Lasergravur (Rastergravur)

Flächiger Materialabtrag Zeile für Zeile — wie ein Tintenstrahldrucker, nur mit Licht. Erzeugt dauerhafte Motive, Logos und Texte auf nahezu allen Oberflächen.

Bei der Rastergravur fährt der Laserkopf das Motiv zeilenweise ab und trägt die Oberfläche punktuell ab, wo die Vorlage dunkle Pixel enthält. So entstehen flächige Gravuren: Logos, Schriftzüge, Fotos oder Ornamente. Die Gravurtiefe wird über Leistung und Geschwindigkeit gesteuert.
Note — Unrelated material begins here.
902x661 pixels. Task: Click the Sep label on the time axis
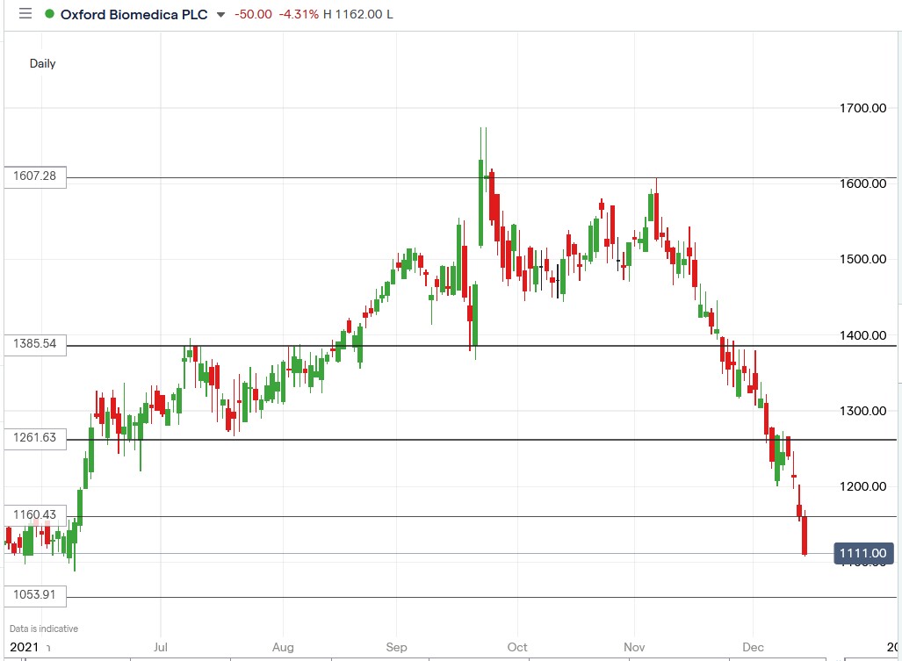[396, 647]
Im Gegensatz zum Schneiden arbeitet die Gravur mit Rasterdaten (Pixelgrafiken) oder gefüllten Vektorflächen. Auf Holz entsteht eine dunkle Brandgravur, auf Acryl eine matte Vertiefung, auf eloxiertem Aluminium ein heller Kontrast.

Typische Anwendungen

  • Logos und Schriftzüge auf Holz, Acryl, Leder und beschichtetem Metall
  • Personalisierte Geschenke: Brettchen, Gläser, Schmuck, Schlüsselanhänger
  • Typenschilder und Bedienpanels mit dauerhafter Beschriftung
  • Dekorative Flächengravuren und Ornamente auf Möbeln und Objekten
  • Seriennummern und QR-Codes zur Produktkennzeichnung

Häufige Fragen zu Lasergravur (Rastergravur)

Was ist der Unterschied zwischen Gravieren und Markieren?

Beim Gravieren wird Material abgetragen, es entsteht eine fühlbare Vertiefung. Beim Markieren verändert sich nur die Oberfläche optisch (Farbumschlag oder Abtrag einer dünnen Deckschicht), ohne spürbare Vertiefung. Gravur ist haptisch, Markierung ist eben.